#### [Given task]
Rewrite the lines beginning with the one that contains "Open the design" and continuing through the end of the items, replacing "button" with "control" and keeping everything else the same.

#### [Supplied records]
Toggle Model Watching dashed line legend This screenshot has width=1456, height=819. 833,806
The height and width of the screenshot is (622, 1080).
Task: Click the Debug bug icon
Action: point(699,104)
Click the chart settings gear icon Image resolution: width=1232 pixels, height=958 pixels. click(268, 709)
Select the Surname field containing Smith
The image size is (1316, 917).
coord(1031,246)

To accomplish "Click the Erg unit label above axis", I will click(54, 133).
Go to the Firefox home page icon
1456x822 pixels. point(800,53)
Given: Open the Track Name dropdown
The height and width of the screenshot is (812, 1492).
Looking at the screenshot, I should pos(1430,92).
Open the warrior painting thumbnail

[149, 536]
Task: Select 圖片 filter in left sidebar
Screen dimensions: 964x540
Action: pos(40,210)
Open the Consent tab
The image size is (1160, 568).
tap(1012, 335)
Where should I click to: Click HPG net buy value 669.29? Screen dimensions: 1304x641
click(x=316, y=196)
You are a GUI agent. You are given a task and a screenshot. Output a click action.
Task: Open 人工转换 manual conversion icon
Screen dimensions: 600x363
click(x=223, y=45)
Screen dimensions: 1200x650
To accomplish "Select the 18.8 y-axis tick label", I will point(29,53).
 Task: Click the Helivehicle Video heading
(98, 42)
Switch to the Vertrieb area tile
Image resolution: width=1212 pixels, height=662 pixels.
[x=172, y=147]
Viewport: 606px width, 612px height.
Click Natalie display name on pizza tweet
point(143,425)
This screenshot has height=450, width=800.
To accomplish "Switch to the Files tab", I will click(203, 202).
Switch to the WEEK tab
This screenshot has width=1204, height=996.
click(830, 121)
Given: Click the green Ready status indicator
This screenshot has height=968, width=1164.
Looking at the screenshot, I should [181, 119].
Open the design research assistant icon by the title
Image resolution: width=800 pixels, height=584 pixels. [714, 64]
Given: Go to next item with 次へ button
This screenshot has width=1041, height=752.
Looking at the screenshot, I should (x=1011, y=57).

#### [Response to this task]
Open the design research assistant icon by the title
Image resolution: width=800 pixels, height=584 pixels. [714, 64]
Given: Go to next item with 次へ control
This screenshot has width=1041, height=752.
Looking at the screenshot, I should (x=1011, y=57).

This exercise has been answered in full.